C’è stata una questione di qualità. Perfino i virologi erano in contraddizione fra loro; perfino dal fatidico appuntamento con la Protezione civile (tutti i pomeriggi alle 18!) venivano numeri difficili da soppesare; perfino il Governo sfornava decreti e dichiarazioni da prendere con le pinze. In simili condizioni non è stato facile dare messaggi professionali, mettere in guardia i cittadini e al contempo fornire loro indicazioni e, se possibile, certezze. Si ponevano questioni di linguaggio, di toni, di opportunità, davanti alla tragedia, alla paura, ai limiti che venivano imposti alla nostra libertà.
le storie scomparse
Ma c’è stata anche una questione di quantità. In alcuni casi – detto a posteriori certo è facile – l’errore commesso è innegabile. Il Covid ha sommerso ogni altro evento: scomparsi i naufraghi, la Libia, le bugie di Trump, la Brexit di Johnson, l’omicidio di Giulio Regeni, i femminicidi, le mafie, gli evasori fiscali. E l’eccesso di Covid ha avuto conseguenze pesanti. Gli psicologi dicono che l’Italia in questi mesi si è riempita di gente in apprensione, stressata, fuori equilibrio; spiegano che gran parte di queste sofferenze mentali sono state causate da un’eccessiva esposizione al cannoneggiamento di notizie sul virus. Depressione, paura, panico, ancora difficili da smaltire. Gli italiani si nutrono soprattutto di tv e proprio i dirigenti dei canali televisivi dovrebbero esaminare il lavoro fatto. Non solo i telegiornali erano quasi esclusivamente dedicati al Covid ma anche le reti non parlavano d’altro. Le trasmissioni di intrattenimento, quelle che avrebbero potuto aiutare a ridare fiducia e serenità, almeno in parte, insistevano sul virus.
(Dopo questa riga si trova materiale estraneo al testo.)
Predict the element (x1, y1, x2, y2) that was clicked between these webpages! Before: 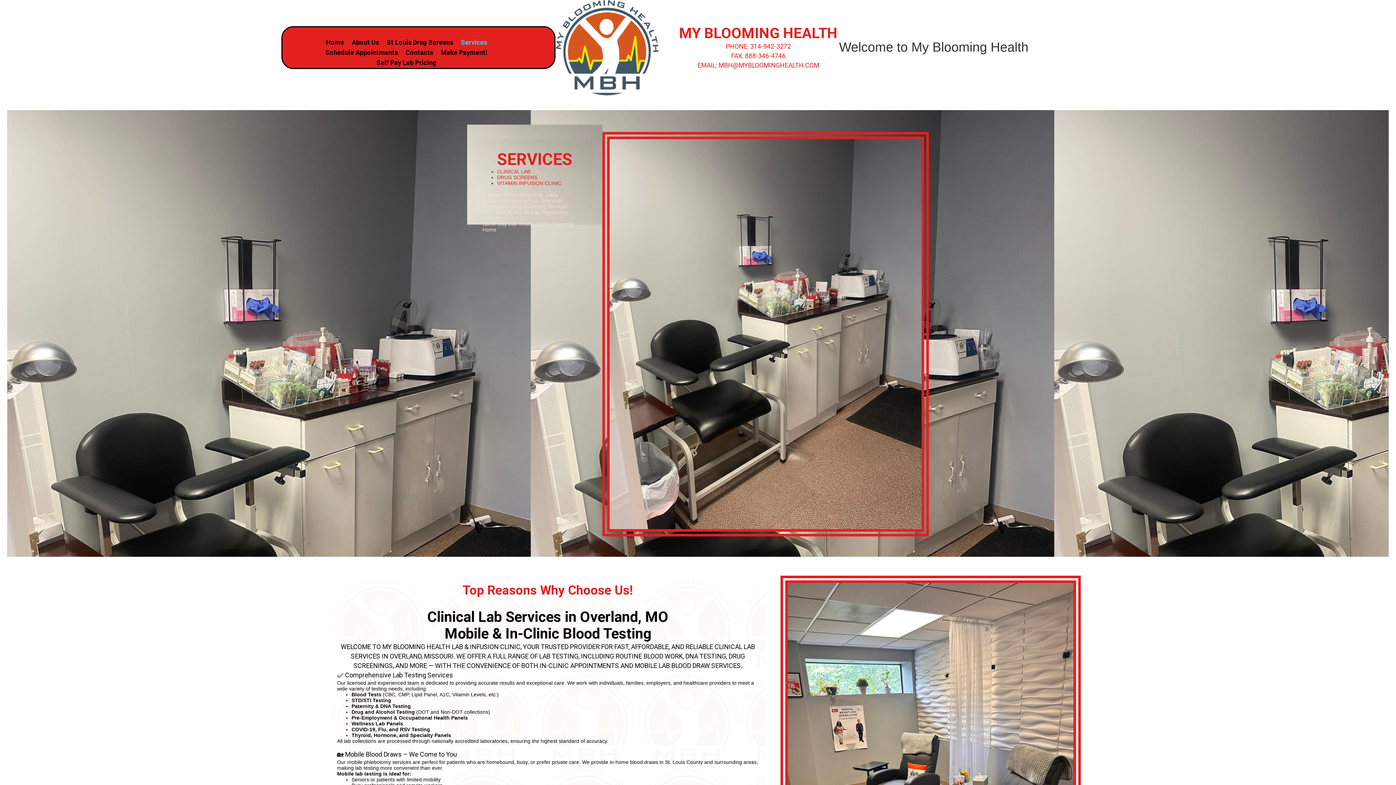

Spesso con una tecnica non giornalistica, cioè trattando le informazioni sul virus come normali argomenti di conversazione Almeno il servizio pubblico della Rai avrebbe potuto separare più nettamente i diversi ruoli e momenti della programmazione, lasciando ai telegiornali (e magari a Rai News 24 ancora relegata su un canale secondario) il compito di fornire le notizie sul Covid. Invece, ogni contenitore, mattina e pomeriggio, ha posto quesiti, ha fatto interviste, collegamenti più o meno utili. Il virus era dappertutto. Così è cresciuto il clima di preoccupazione: poche notizie sono un problema, troppe ne creano un altro.
Il virus purtroppo è ancora qui. I rischi sono ancora molti. L’esperienza di questi quattro mesi deve aiutare, per crescere e non ripetere gli errori commessi. In tre grandi quotidiani, in queste settimane, sono cambiati i direttori (Repubblica, la Stampa, il Messaggero). La Rai sembra ingessata dai quoi equilibrismi politici. Stupisce che il dibattito su come affrontare il Covid finora nessuno lo abbia aperto. Devono farlo i redattori. Perciò rientrino e battano un colpo.